3. Establish, configure and manage QoS metrics. "QoS needs to be properly designed from the beginning," explained Vanessa Alvarez, who called QoS the most important aspect of a converged network. Alvarez is an associate analyst who specializes in enterprise and systems network management for Yankee Group Research Inc. in Boston. "QoS metrics are the primary building blocks of your overall quality of service strategy," she said.

Data traffic can withstand some packet loss or packets delivered out of sequence, but voice traffic cannot — the call would be choppy at best, confusing at worst and certainly frustrating for users. The delay between one speaker and the other should not last more than 250 milliseconds, or conversation becomes too difficult, according to Avaya Inc., a telecommunications systems vendor headquartered in Basking Ridge, N.J.

Your QoS strategy should extend from the LAN through the WAN, which means that you may have to upgrade any legacy routers and switches to devices with QoS functionality. Use QoS to prioritize traffic on the network. Priority one is voice traffic, with guaranteed latency and bandwidth; priority two is data traffic considered important, with a guaranteed bandwidth level; priority three is the rest of data traffic, which gets processed on a best-effort basis.

4. Ensure security for the converged network. One of the lingering doubts about VoIP has been a company's ability to appropriately secure the voice traffic — and how slow security measures may make that traffic. It's important to balance an acceptable delay in communications traffic with necessary security, as well as to determine what level of risk is acceptable to your organization. For instance, financial institutions may have to encrypt voice traffic to maintain privacy, even if that means taking a hit in the quality of voice traffic.

....

TASK OBJECTIVE: Copy the passage on converged networks word for word, beginning at the words that have "Data traffic can" and stopping after "Basking Ridge, N.J.". The data that comes next is separate material and is unrelated to the text on converged networks.

SUPPLIED MATERIAL:
....

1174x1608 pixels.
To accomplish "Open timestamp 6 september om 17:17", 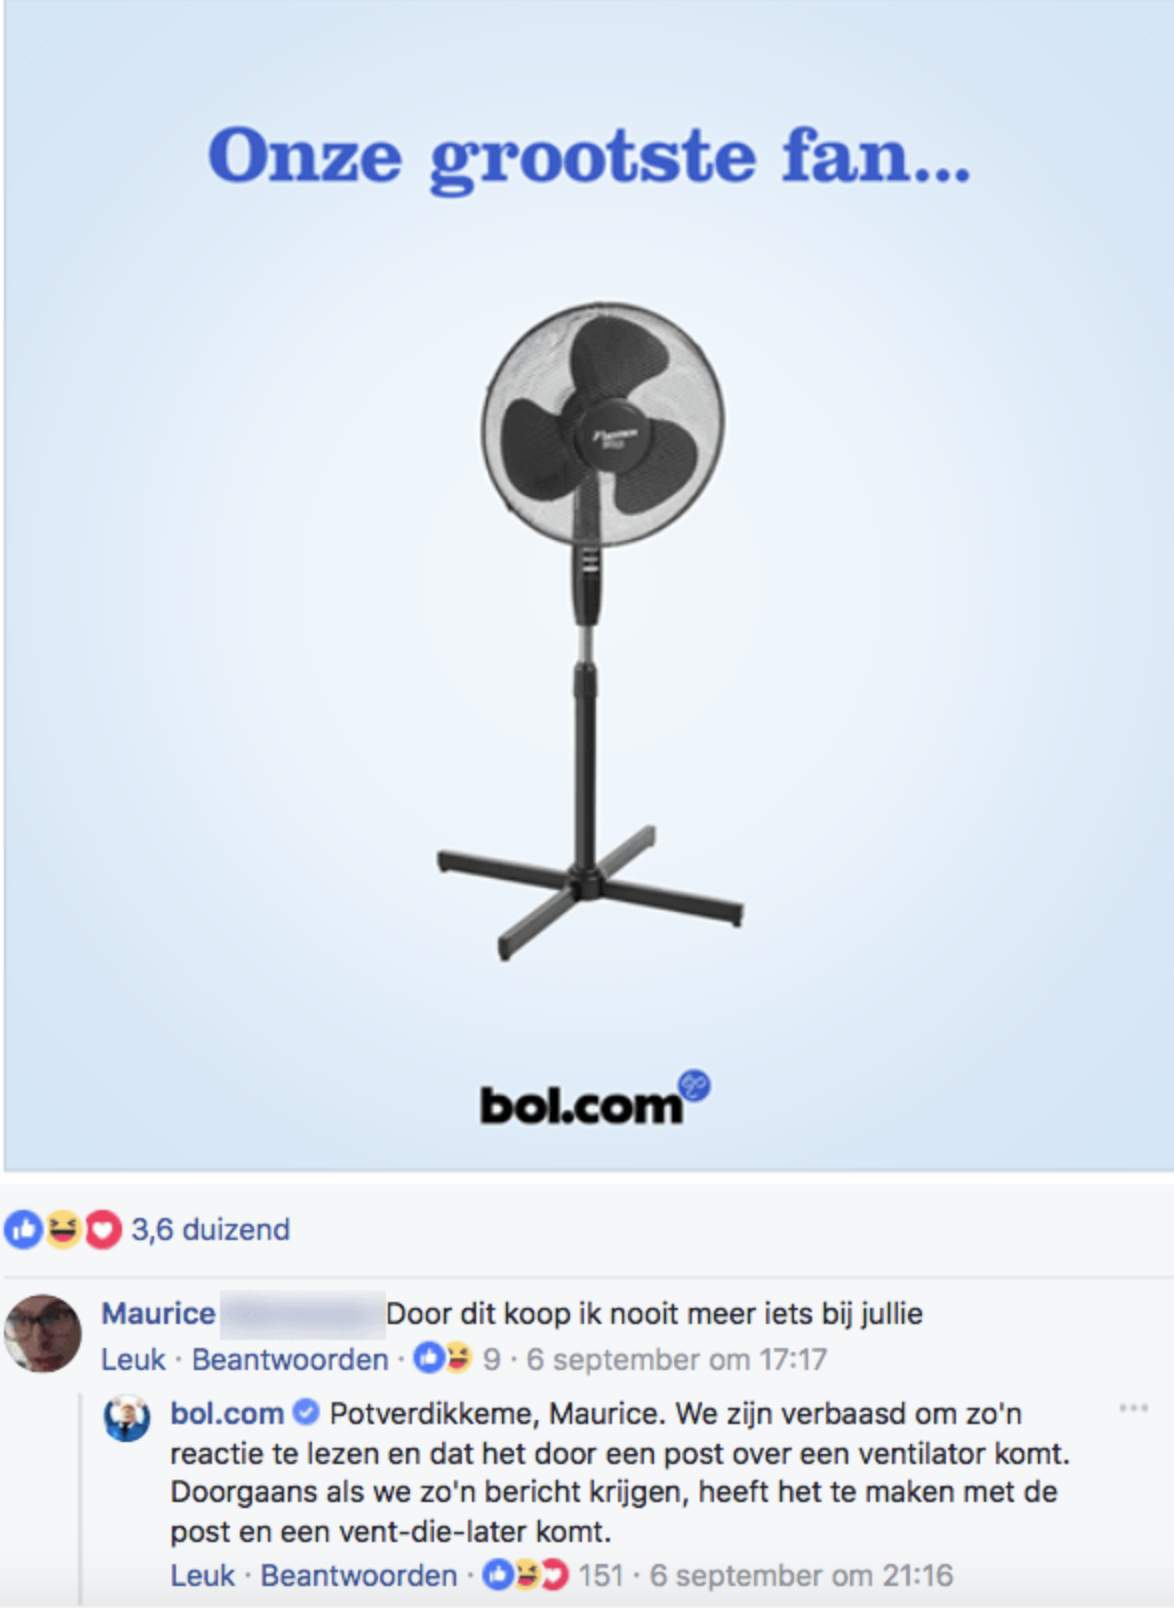I will 677,1359.
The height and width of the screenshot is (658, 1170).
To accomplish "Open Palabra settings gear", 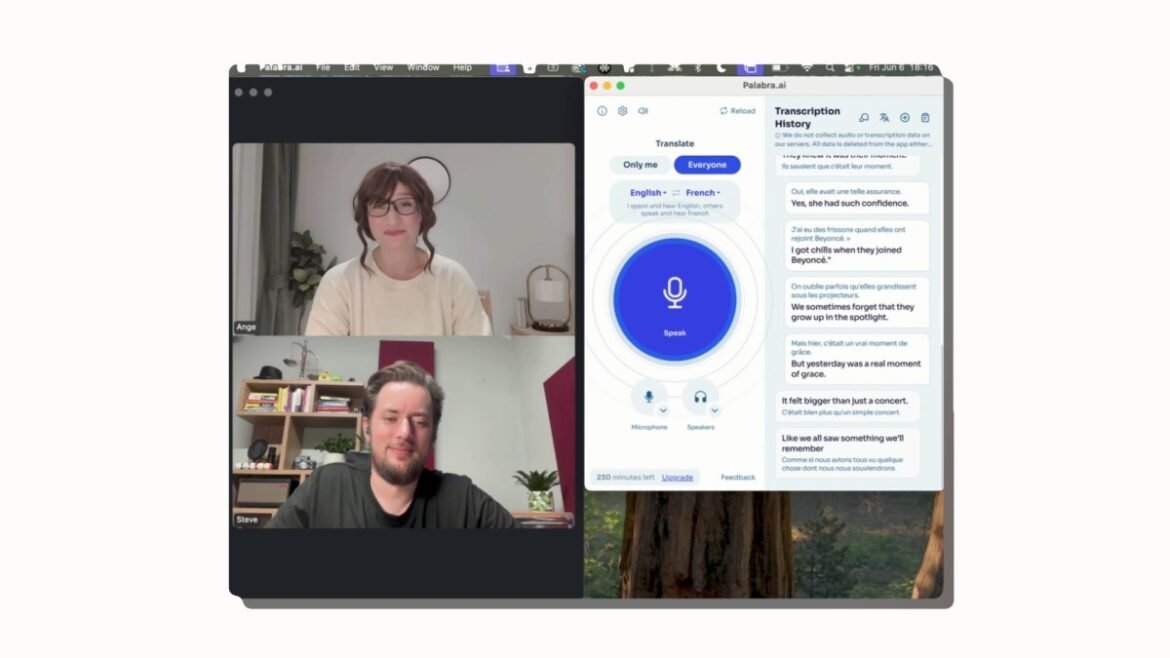I will (x=623, y=111).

....

RESULT BELOW:
Data traffic can withstand some packet loss or packets delivered out of sequence, but voice traffic cannot — the call would be choppy at best, confusing at worst and certainly frustrating for users. The delay between one speaker and the other should not last more than 250 milliseconds, or conversation becomes too difficult, according to Avaya Inc., a telecommunications systems vendor headquartered in Basking Ridge, N.J.